= Adalid =

Adalid ("champion"; Arabic, dalíl (دليل), means "guide") was a military officer rank in Castile. The position, second to the commander, was akin to that of captain.

==History==
It is not clear when the rank or term was established. It is mentioned in a ballad at the time of King Ramiro of León (900–951). By the time of John II of Castile (1405–1454), the rank of adalid was gone, but the term was in use as an honorary title.

==Requirements==
An adalid had to be wise, courageous, loyal, and possess common sense. Another prerequisite for holding the privileged post of adalid was that the candidate must have achieved the status of "almogavar de caballo" (Almogavar knight), in accordance with the Fuero sobre elfecho de las cavalgadas. When a king or a lord wanted to create an adalid, he brought together twelve adalides who made the selection. If twelve adalides could not be found, then a tales de circumstantibus was established, adding men who had proved themselves in war.
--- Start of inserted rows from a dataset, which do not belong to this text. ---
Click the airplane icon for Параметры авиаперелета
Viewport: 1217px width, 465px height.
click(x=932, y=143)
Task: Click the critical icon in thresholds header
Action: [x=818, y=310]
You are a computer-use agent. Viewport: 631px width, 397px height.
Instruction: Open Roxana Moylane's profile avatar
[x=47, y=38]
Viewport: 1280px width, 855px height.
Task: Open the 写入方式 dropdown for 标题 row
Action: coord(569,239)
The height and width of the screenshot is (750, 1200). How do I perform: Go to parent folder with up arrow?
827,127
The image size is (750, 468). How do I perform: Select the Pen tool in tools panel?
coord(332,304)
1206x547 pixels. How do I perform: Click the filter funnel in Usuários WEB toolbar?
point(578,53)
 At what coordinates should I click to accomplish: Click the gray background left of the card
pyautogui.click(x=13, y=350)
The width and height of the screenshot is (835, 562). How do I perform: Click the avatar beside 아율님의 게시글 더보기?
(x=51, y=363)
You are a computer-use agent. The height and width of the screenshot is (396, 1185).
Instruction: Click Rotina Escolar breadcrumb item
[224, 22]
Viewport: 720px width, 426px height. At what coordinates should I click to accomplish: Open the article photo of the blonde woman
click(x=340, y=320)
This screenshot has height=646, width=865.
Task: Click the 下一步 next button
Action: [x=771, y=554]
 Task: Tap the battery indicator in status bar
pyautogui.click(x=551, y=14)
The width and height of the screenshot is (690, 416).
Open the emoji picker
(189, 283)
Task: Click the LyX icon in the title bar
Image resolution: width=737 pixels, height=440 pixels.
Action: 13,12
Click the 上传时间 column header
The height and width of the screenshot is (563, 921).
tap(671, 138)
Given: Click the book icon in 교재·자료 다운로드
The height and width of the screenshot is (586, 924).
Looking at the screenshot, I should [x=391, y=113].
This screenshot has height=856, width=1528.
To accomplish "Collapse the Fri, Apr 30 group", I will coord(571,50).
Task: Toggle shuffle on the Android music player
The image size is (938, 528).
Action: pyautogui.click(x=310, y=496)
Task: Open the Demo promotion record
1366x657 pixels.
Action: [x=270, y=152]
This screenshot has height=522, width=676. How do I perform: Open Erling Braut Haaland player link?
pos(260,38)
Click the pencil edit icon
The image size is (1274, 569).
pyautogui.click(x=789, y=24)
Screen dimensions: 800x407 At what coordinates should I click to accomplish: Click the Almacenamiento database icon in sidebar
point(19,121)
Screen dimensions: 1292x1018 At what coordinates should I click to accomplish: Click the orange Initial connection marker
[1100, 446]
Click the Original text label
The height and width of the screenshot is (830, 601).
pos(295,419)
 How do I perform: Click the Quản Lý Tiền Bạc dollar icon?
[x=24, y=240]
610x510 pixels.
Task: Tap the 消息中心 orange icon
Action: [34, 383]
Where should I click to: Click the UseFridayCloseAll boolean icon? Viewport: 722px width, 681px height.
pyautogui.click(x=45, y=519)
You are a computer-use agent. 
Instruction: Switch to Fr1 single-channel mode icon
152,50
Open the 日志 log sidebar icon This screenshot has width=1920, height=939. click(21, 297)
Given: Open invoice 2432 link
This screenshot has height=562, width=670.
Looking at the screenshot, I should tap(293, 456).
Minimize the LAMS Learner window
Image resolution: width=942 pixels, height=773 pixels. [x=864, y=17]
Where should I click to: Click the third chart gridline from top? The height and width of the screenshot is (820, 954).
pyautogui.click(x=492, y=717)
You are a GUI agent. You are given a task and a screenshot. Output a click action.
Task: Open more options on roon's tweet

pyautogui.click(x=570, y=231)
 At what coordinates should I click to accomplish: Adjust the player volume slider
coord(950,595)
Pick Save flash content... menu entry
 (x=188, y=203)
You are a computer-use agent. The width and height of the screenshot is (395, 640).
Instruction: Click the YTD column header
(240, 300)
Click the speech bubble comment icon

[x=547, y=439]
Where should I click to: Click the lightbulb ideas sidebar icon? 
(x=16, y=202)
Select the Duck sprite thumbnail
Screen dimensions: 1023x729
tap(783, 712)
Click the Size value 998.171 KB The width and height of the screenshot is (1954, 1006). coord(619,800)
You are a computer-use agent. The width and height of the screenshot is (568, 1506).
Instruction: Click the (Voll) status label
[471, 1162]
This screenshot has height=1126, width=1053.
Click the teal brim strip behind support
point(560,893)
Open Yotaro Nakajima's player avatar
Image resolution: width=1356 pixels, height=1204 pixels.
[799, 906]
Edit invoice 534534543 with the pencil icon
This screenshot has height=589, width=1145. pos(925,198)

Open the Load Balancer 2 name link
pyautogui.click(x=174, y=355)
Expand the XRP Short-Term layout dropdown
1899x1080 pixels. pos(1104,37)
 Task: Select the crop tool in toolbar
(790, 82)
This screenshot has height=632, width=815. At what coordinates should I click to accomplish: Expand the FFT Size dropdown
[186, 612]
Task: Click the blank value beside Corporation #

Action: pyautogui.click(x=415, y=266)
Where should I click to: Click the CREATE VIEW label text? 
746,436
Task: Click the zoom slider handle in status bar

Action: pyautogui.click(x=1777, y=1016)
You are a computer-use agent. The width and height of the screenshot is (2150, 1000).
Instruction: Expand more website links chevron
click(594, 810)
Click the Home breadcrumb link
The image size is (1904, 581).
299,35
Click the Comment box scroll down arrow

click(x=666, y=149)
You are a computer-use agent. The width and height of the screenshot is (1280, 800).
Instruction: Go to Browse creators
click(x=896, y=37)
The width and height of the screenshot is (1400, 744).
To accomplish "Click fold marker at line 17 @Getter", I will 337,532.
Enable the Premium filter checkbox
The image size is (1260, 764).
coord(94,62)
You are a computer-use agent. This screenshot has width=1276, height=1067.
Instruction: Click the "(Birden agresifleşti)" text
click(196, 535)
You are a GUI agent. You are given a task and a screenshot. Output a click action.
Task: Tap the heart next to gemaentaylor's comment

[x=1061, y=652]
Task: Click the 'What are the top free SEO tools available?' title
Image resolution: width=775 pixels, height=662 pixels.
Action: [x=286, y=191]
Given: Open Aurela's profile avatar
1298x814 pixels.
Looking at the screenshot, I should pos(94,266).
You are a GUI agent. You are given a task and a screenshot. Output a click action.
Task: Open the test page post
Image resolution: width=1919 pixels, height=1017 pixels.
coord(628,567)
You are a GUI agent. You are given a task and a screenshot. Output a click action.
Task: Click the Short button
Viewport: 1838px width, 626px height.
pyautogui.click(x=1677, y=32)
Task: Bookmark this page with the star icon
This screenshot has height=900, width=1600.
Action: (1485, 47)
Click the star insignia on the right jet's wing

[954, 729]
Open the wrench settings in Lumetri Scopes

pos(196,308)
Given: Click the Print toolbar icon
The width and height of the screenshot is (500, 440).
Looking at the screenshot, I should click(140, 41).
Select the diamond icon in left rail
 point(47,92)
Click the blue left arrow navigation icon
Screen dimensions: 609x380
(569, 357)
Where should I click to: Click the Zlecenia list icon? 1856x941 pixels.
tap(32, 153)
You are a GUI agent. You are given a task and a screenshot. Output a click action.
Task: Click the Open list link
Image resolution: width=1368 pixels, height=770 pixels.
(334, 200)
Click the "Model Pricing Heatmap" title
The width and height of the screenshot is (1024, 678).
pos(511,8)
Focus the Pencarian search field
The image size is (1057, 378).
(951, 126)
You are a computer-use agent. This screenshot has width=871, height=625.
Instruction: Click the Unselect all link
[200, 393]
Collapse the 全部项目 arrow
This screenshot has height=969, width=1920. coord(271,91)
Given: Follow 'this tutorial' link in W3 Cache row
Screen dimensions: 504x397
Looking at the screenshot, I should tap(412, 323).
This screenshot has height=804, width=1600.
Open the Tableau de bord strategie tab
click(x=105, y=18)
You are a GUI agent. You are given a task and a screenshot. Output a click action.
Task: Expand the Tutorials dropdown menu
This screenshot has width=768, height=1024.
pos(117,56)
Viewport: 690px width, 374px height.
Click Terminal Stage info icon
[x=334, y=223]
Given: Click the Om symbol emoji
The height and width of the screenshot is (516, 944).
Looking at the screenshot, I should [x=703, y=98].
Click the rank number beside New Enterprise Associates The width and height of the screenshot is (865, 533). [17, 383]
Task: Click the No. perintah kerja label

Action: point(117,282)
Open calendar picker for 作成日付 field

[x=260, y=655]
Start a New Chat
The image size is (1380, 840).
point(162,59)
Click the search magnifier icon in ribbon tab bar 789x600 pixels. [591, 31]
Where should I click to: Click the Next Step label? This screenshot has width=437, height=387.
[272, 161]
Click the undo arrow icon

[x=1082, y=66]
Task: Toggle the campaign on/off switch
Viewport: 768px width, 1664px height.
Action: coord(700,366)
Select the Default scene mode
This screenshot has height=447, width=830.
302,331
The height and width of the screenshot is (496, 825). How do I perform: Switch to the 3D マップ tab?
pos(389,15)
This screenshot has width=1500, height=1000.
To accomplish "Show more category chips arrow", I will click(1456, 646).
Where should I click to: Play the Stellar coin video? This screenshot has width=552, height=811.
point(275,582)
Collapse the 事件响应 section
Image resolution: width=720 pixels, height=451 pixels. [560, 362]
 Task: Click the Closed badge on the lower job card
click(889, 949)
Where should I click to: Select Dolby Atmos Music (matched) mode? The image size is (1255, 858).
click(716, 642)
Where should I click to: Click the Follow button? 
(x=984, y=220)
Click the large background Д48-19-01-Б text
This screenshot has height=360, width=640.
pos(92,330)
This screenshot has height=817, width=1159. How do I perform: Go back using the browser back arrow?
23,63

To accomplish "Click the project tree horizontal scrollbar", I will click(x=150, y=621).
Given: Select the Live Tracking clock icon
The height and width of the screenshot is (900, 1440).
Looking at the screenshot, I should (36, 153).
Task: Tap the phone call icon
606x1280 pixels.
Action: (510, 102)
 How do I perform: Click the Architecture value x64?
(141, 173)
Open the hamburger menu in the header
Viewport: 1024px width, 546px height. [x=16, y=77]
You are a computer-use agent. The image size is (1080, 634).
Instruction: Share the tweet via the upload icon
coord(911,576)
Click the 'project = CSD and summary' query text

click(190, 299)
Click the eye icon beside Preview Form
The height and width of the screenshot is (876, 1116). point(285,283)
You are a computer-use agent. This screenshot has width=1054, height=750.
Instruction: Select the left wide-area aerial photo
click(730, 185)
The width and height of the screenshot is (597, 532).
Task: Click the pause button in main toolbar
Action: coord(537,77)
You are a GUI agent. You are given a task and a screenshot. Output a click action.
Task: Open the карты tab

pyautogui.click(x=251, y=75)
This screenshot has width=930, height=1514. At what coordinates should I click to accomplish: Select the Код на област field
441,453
According to King Alonso (1221–1284), "It was advised in ancient times that they were to have the qualities before mentioned... in order to be able to guide the troops and armies in time of war, ... therefore they were called Adalides, which is equivalent to guides."

==Responsibilities==
Adalides were required to know their men, the regional terrain, and military tactics. They had to be skilled in provisioning, establishing camps, foraging for wood and food, exercising authority, and developing military intelligence. They served both in the Castilian guard and in the Aragon geneta; they were personal guards within royal households, and fourteenth century leaders of the Almogavars. Similar to knights, they held the same social status, and incurred the same right and punishments. Adalides were horsemen, and they selected Almocadenes, who were non-officer leaders of the infantry. It was the duty of the adalides and almocadenes to defend the faith, the king, and the land.